赵昃延无奈的笑了笑,坐在一旁的椅子上:“同明昌王。”
“你们这会儿就开始庆祝了?”马文齐冷笑一声:“你说,大皇子和七皇子这事,到底同你有没有干系?同你有几分干系?”
“刺杀我的暗卫是明昌王的人,提前布置好的,大皇子同郇韫密谋造反是真的,若是没有刺杀这事做引子,如今皇位上坐着的怕就是大皇子了。”
马文齐捏了捏拳头,使劲压下去心里慢慢爬上来的寒意:“还有呢?”
赵昃延咬了咬嘴唇:“七皇子这事……他是派了不少精兵暗卫去刺杀郇韫的,我不过帮了他们一下,若是他们过去,怕是毫无生还,成不了事。”
“你插什么手?你若要去刺杀郇韫,你便去,功劳给了七皇子,又是有什么阴谋?七皇子也要造反?”

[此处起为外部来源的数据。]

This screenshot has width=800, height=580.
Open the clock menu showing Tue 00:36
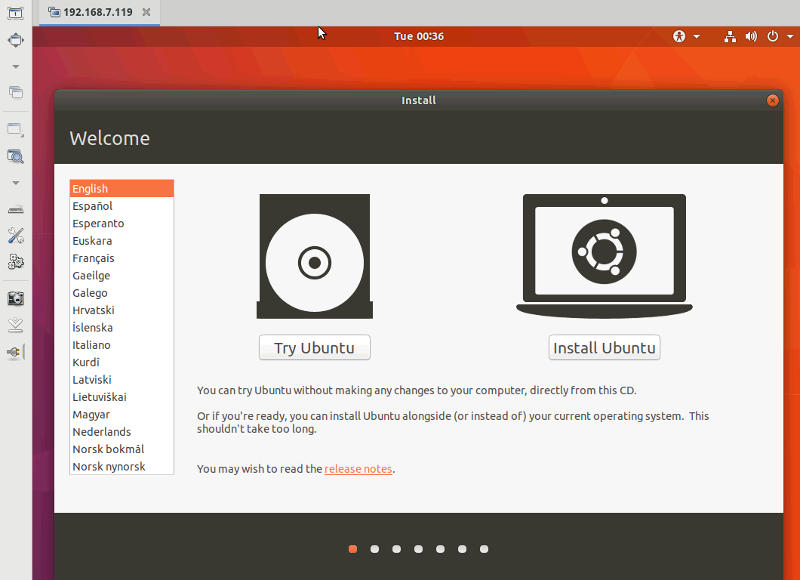419,36
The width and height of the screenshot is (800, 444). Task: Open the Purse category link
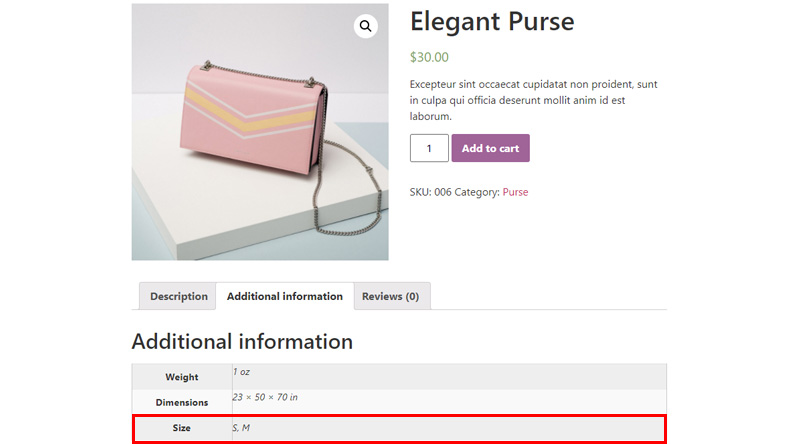515,192
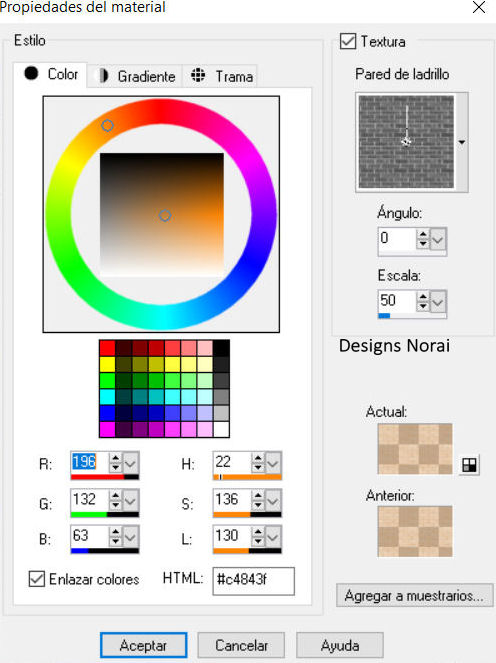Viewport: 496px width, 663px height.
Task: Click the hue marker on color wheel
Action: pyautogui.click(x=107, y=126)
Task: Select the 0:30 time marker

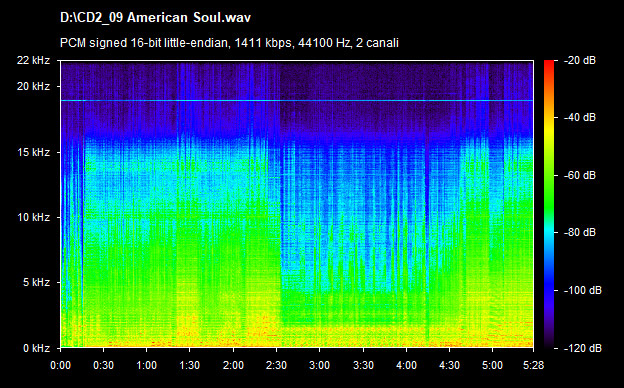Action: tap(103, 365)
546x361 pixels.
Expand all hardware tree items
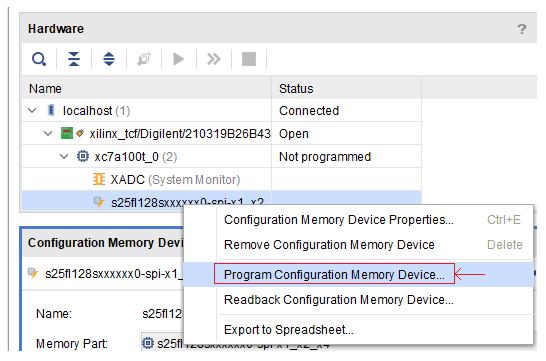pyautogui.click(x=109, y=59)
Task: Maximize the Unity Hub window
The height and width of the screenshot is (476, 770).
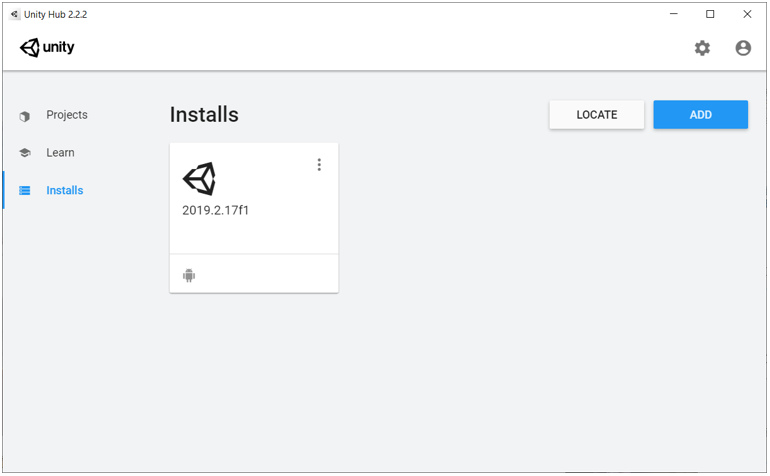Action: coord(710,14)
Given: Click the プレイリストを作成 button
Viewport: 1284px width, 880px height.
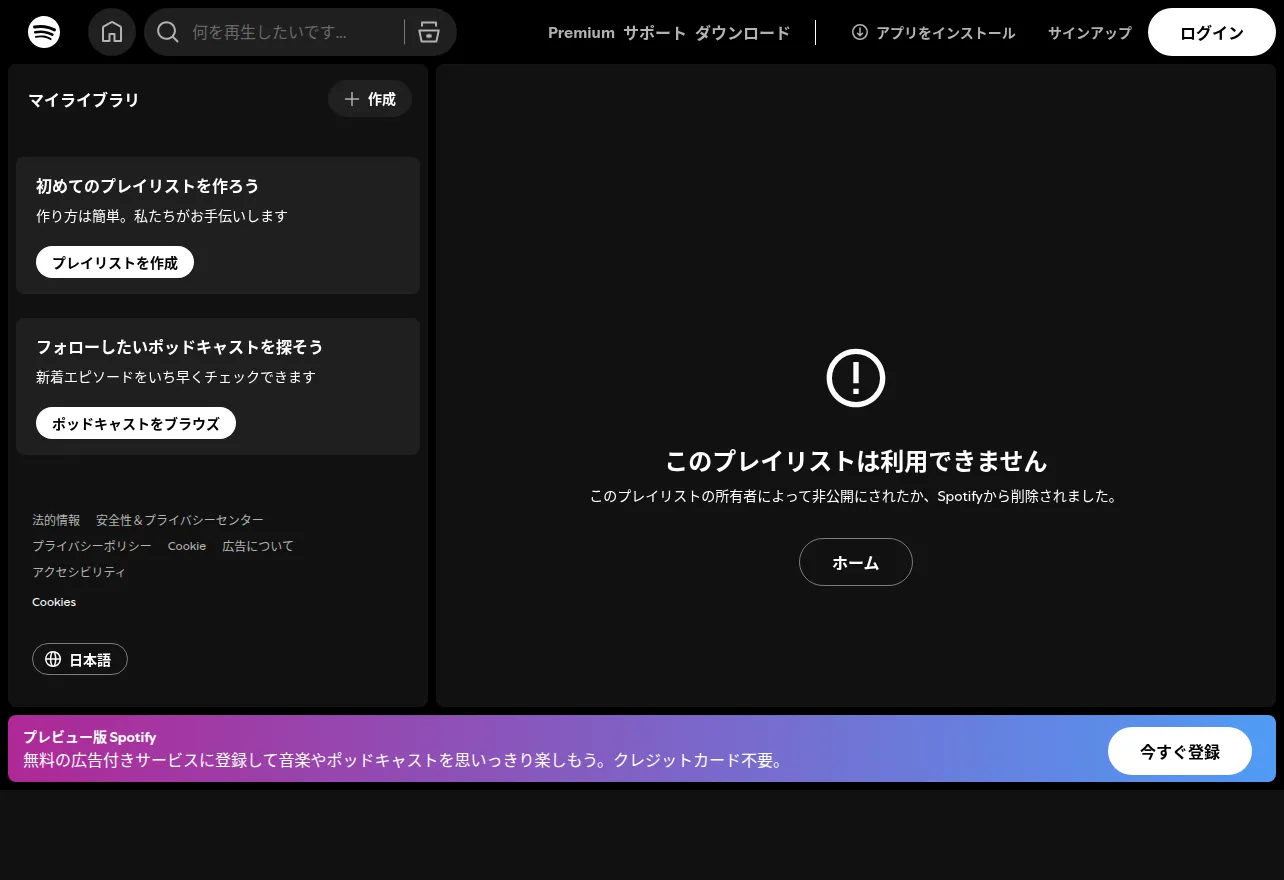Looking at the screenshot, I should (115, 263).
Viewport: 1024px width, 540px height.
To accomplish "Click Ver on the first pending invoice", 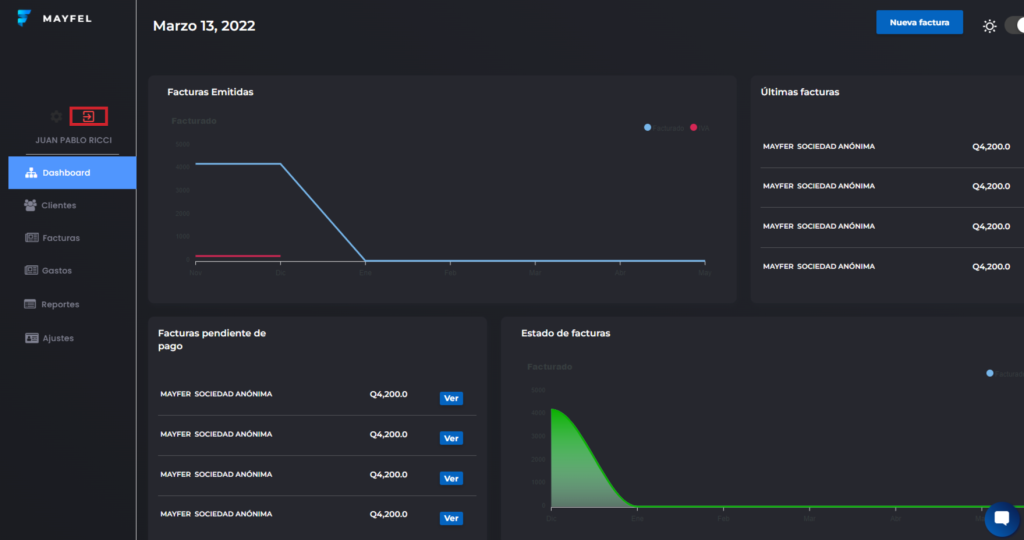I will tap(451, 398).
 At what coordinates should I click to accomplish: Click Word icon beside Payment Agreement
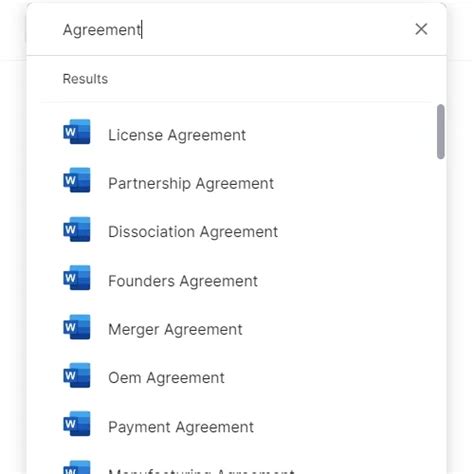77,424
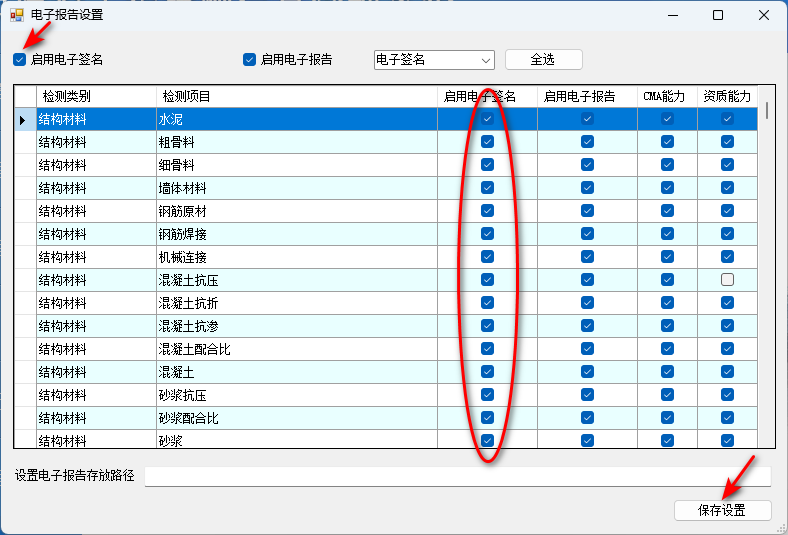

“本来官家是注意不到七皇子的,如今因着抢功劳这事注意到了他,你想官家怎么想?官家觉得他这个人野心太大,又是莽撞的性子,他的心思官家看得透透的。”赵昃延喝了口茶,压了压翻涌而来的酒气。
“看得透透的又怎么了?七皇子不也是他的孩子?”
“七皇子?呵!他这个人啊,贪婪骄恣,宠昵群小,贪利嗜酒,实是一个糊涂虫。假使朝右有人,自足制驭道子。群狼环伺,这样一个人,官家怎么放心把西显交给他?”